А он возьми да и обернись!
Мы – раз! – и нет нас!
Да только дед нас заметил.
– А ну, - говорит, - вылезай, кто тут есть!
– Мы тут, дедушка. МЫ!
– Ага. Попались...
И вроде грозно говорит дед Просвирнин, а не страшно совсем. Потому как знаем мы его. Ни разу никого зазря хворостиной не отходил. Не то, что батя мой...
Стоит и молчит. Молчит и смотрит на нас. Думает что-то.

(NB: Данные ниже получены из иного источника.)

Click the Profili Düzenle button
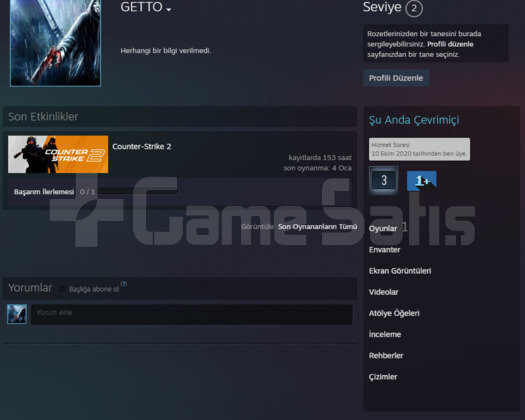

– Не забоитесь за Чёртов лог идти?
– Нет, дедушка! Не забоимся!
– Ну тогда ладно.
И пошёл дальше.
А нас четверо было. Я, Ванька Лазуткин, Роберт из Канабеков и Машка (она рядом с нами жила). Все мы и в детсад вместе ходили (закрыли тот сад недавно), и в школе как-то друг дружки держались. Ну и если что – всё вместе. И играться, и драться, коль придётся.

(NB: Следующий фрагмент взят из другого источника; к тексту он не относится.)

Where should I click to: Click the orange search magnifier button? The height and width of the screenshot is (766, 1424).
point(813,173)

Вот и тут – взяли и пошли. Само собой как-то. Роберт только у Машки мешок отобрал с припасами. Тяжело тебе, говорит...
Но мы-то знаем, почему он так!
Какие припасы? – А простые. Обычно – хлеб да соль, да картошки пяток, да луку головки две-три. На брата. Ну там спички да ножик – это у каждого своё, это в карманах. У Ваньки ещё и топорик с собой на поясе. Как в лес без этого?
Идём мы это и гадаем – зачем? Может, знает старый место, где холода не было и грибы там?
– У меня отец в прошлом ноябре, красноголовиков притащил. Кучу. Вот такую! – Машка Колесникова руки в стороны развела да так, что Ваньку зацепила. Он-то слева шёл.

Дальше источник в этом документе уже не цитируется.